Tens of thousands of Cubans are expected to attend three masses - in Havana, Holguin and El Cobre, which is outside Santiago - during the pope's visit. About 1,000 pilgrims from abroad also are expected in Cuba.
It falls to Rolando Suarez, lawyer for the Cuban Conference of Catholic Bishops, to coordinate the logistics for international pilgrims and to organize buses and other transportataion for Cubans from around the country who want to attend the masses and take part in other activities during the pope's visit.
The church estimates 32,000 Cubans from Sancti Spiritus to Pinar del Rio will attend the Mass in Havana with 16,000 nuns, priests and seminarians and tens of thousands from Havana, Suarez said. The Mass in Holguin is expected to attract 34,000 from Ciego de Avila to Guantanamo, not counting residents of the provincial capital.
In El Cobre, an old copper mining town, Mass will be celebrated in the minor basilica of the National Sanctuary of Our Lady of Charity del Cobre, Cuba's patron saint. About 1,000 people - representing each Cuban province - are expected to be seated inside the basilica, with 2,000 more outside.
Afterward, Francis plans a "family encounter" with 30 people from each of Cuba's provinces at Santiago's Cathedral of Our Lady of Assumption before leaving Cuba to continue his trip to Washington, D.C., New York and Philadelphia.
Francis had a role in encouraging a rapprochement between the two formerly hostile neighbors. The two countries re-established diplomatic relations and opened respective embassies on July 20 for the first time in more than 50 years.
Last September, Cardinal Jaime Ortega, the archbishop of Havana, hand-delivered a letter from Francis to the White House offering to help however he could in the secret negotiations between the two countries. Francis, who sent a personal letter to Cuban President Raul Castro, offered the Vatican as one of the meeting places for the talks.
The pope impressed the leaders. Obama has called him "the real deal," and Castro has said he will be at all three Masses in Cuba and might even consider a return to the Catholic Church.

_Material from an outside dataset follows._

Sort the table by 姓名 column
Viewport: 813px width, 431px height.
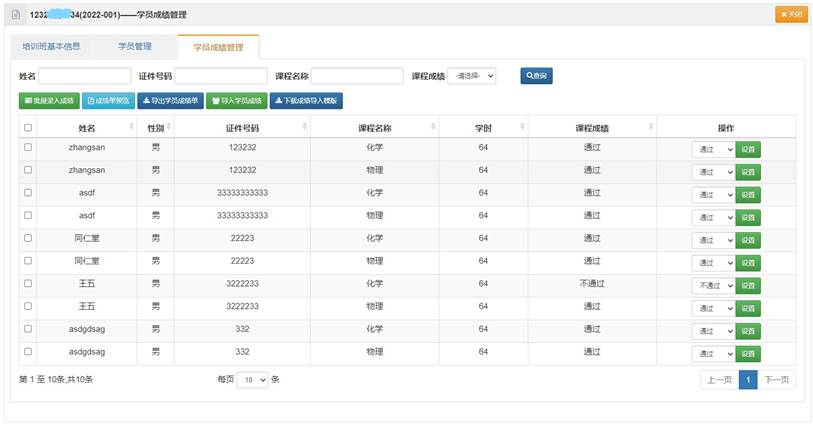(87, 128)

With less than a month to go, evidence of the pope's impending arrival can be seen in the work at the plaza and the posters reading "Bienvenido (welcome) Francisco" that have begun to pop up around Cuba.
Getting ready is a challenge because the Vatican announced only in late April that Francis would be visiting Cuba. When Pope Benedict XVI visited, there was a year to get ready.
If the number of international pilgrims coming to Cuba seems low, it's probably because Latin Americans have already had a chance to see Francis this year during his eight-day trip to Bolivia, Ecuador and Paraguay in June, and because of his upcoming U.S. trip.
The pope is expected to arrive at Havana's airport at 4:05 p.m. Sept. 19 and give a speech before leaving in an open car that will take him through some heavily populated areas of the city. A children's choir will greet him at the Nunciatura Apostolic, where he'll spend the night.